» **Reading passage**:
Hi @rlutsyshyn, you don't need to use the same datasets for synth and vocoder. You can preprocess a different 48khz dataset (even English) and it should generalize to Ukrainian if it has enough voices (several hundred or more). Use synthesizer_preprocess_audio.py , then copy SV2TTS/synthesizer/mels to SV2TTS/vocoder/mels_gta and SV2TTS/synthesizer/train.txt to SV2TTS/vocoder/synthesized.txt.

The downside to this approach is your trained vocoder will not compensate for any deficiencies of your synthesizer model. It is a missed opportunity to make the final output better.

You can continue to use Corentin's pretrained vocoder if your synthesizer hparams satisfy the following conditions.
- num_mels = 80
- (hop_size / sample_rate) = 0.0125
- win_size = hop_size * 4
- fmin = 55 and fmax = 7600

For proper vocoder inference, you either need to edit synthesizer/hparams.py or vocoder/hparams.py to set hop_size, win_size, and sample_rate to the old values (200, 800, 16khz). I don't know if it matters but you may also want to set n_fft=800. The toolbox uses the synthesizer's sampling rate, so easier to edit that hparams file (otherwise you need to resample the wav after getting it back from the vocoder).

The reason this works is because the vocoder just sees a 2d array of shape (num_mels, frames) as input. There is no sample rate information contained in the mel spectrogram. You can even go the other direction, and take a synthesizer trained at 16khz and use the mels on a vocoder trained at 24 khz :)

I've personally tried (4, 4, 4, 4) for 256, and (5, 6, 10) for 300 and the results were good. Have not read the WaveRNN paper so I don't know how to select the upsampling factor. Maybe try (4, 5, 5, 6) for 600? An extra element does not add that many trainable parameters, or affect inference speed significantly.

rlutsyshyn · 2020-09-14T06:30:44Z

@blue-fish Thanks for your fast response, will try this :)

» **Data block**:
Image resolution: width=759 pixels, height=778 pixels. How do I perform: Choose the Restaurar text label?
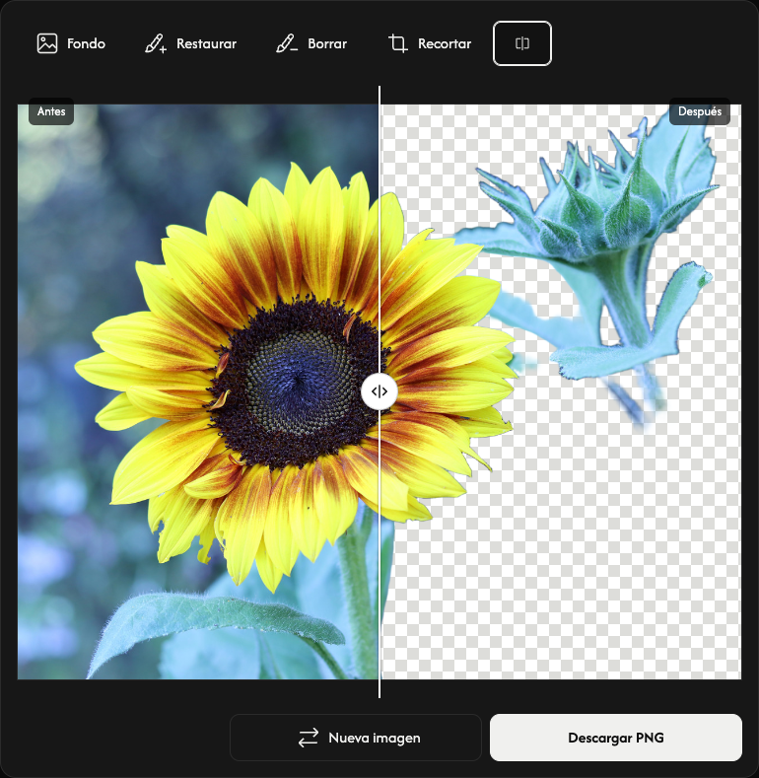(206, 43)
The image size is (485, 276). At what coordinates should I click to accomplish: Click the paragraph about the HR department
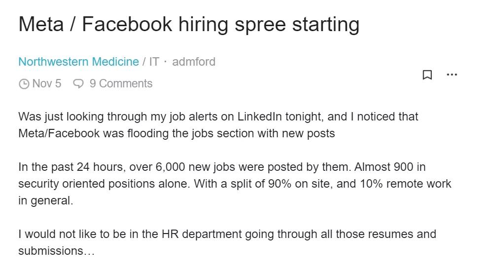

» **Objective 1**: Translate this sentence from the vocoder thread into Spanish: "There is no sample rate information contained in the mel spectrogram."
» **Objective 2**: According to the vocoder thread, what value must num_mels have for Corentin's pretrained vocoder to remain usable?
» **Objective 3**: Summarize the vocoder thread in two sentences.

» **Result 1**: El espectrograma mel no contiene información sobre la frecuencia de muestreo.

» **Result 2**: 80

» **Result 3**: A vocoder can be trained on a different 48 kHz dataset, even an English one, by preprocessing it with synthesizer_preprocess_audio.py and copying the synthesizer's mels and train.txt into the vocoder folders, though the trained vocoder will then not compensate for deficiencies of the synthesizer model. Alternatively, Corentin's pretrained vocoder can still be used if the synthesizer hparams meet stated conditions and hop_size, win_size, and sample_rate are set to the old values of 200, 800, and 16 kHz, which works because the mel spectrogram holds no sample rate information.